An Overview of Open Source Security - Vulnerability detection and exploitation
(Page 2 of 5 )
Vulnerability detection and exploitation tools are used to identify areas of weakness on a network, and to attempt to exploit these weaknesses in order to assess the strength of the network’s defences.
Nessus
Despite recent question marks over Nessus’ open source credentials, as the world’s most widely used and highly rated vulnerability scanner it demands to be included in any discussion of security tools. It contains four built-in port scanners, integration with other scanners such as Nmap, and a wide range of exploits and vulnerability tests.

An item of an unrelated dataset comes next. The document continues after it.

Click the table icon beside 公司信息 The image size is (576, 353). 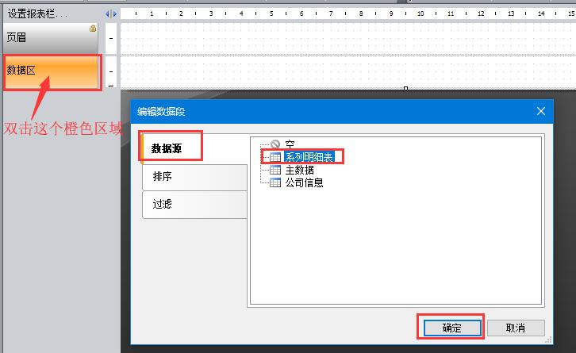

The engine itself is available as a free open source download. However, the exploit plugins are distributed under a subscription license arrangement, only becoming available to the public for free a week after their release. This means that there is a cost involved in getting the most out of Nessus. Of course if you don’t need instant support and to have the latest plugins available at all times, then Nessus is probably the best free vulnerability testing software to be found.
Nmap is one of the first items in any open source toolkit. It is used to identify the computers and services on a network, deriving its name from the network map it constructs. It can list open ports, identify passive services (those that don’t advertise themselves), and interrogate for many details about the hosts it discovers, for example: operating system, uptime, installed software and version numbers, and the presence of certain firewalls. Nmap is a useful tool for identifying the servers that are running on a network, particularly unauthorized ones. Like most network analysis tools, it can be used equally well by attackers as those attempting to secure the network.
Originally developed as a game, Metasploit has grown to become one of the most sophisticated security vulnerability reporting tools available. Not strictly a security implementation tool in the conventional sense of the word, its most widely known module is in fact a framework for the development of exploit code. This makes it potentially as useful to hackers as to administrators. However, it does facilitate the thorough testing of publicly advertised vulnerabilities in widely used packages. This, along with the widespread take-up of the platform, has brought a new level of consistency and reliability to security research.